#### Data extracts
§ §

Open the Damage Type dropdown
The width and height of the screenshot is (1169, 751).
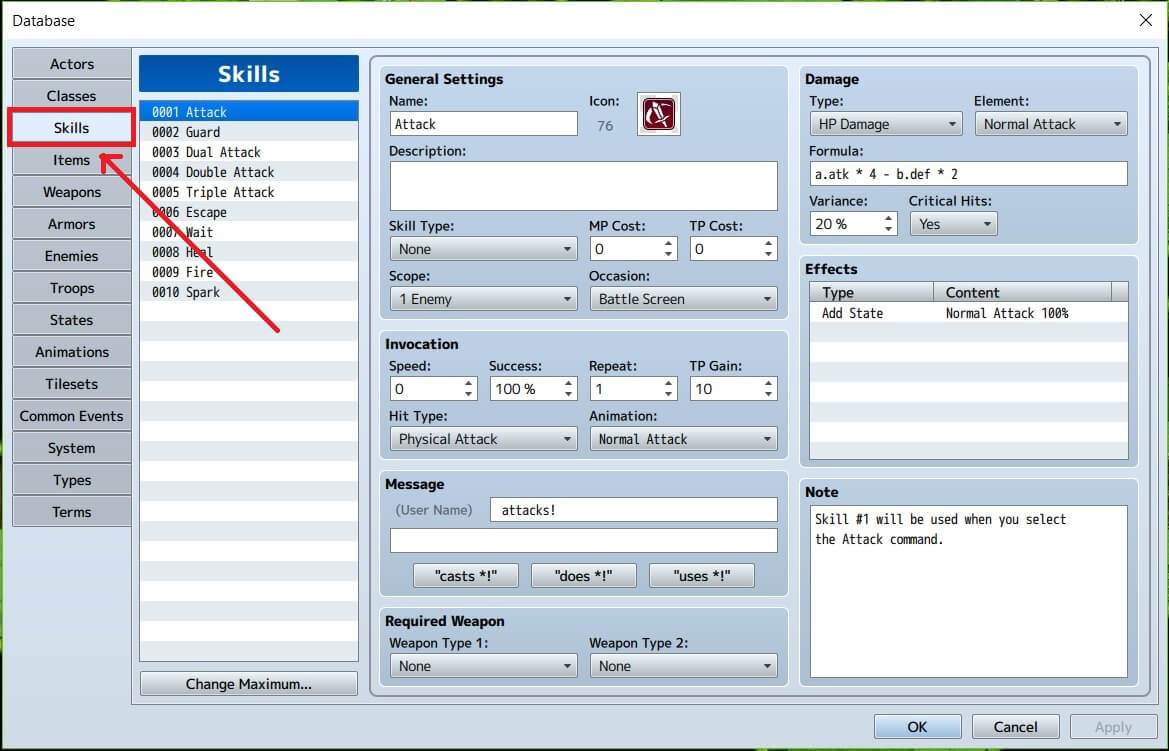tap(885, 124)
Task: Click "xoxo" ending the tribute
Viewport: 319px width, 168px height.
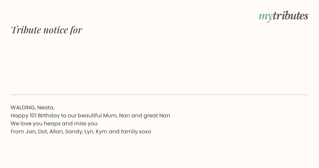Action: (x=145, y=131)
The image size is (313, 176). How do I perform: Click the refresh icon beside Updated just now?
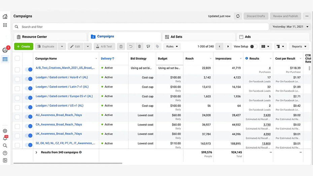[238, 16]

§ §

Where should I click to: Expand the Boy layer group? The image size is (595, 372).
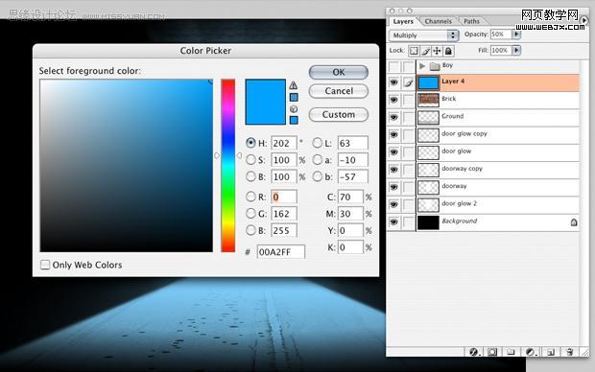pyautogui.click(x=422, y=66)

§ §

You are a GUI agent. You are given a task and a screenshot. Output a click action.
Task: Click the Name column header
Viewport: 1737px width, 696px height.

§ §

#### Your instructions
Write down again, exactly as given, only the lines above that fall from the line with "You are a GUI" to the line with "Viewport: 1737px width, 696px height.", inclusive.

#### Solution for this task
You are a GUI agent. You are given a task and a screenshot. Output a click action.
Task: Click the Name column header
Viewport: 1737px width, 696px height.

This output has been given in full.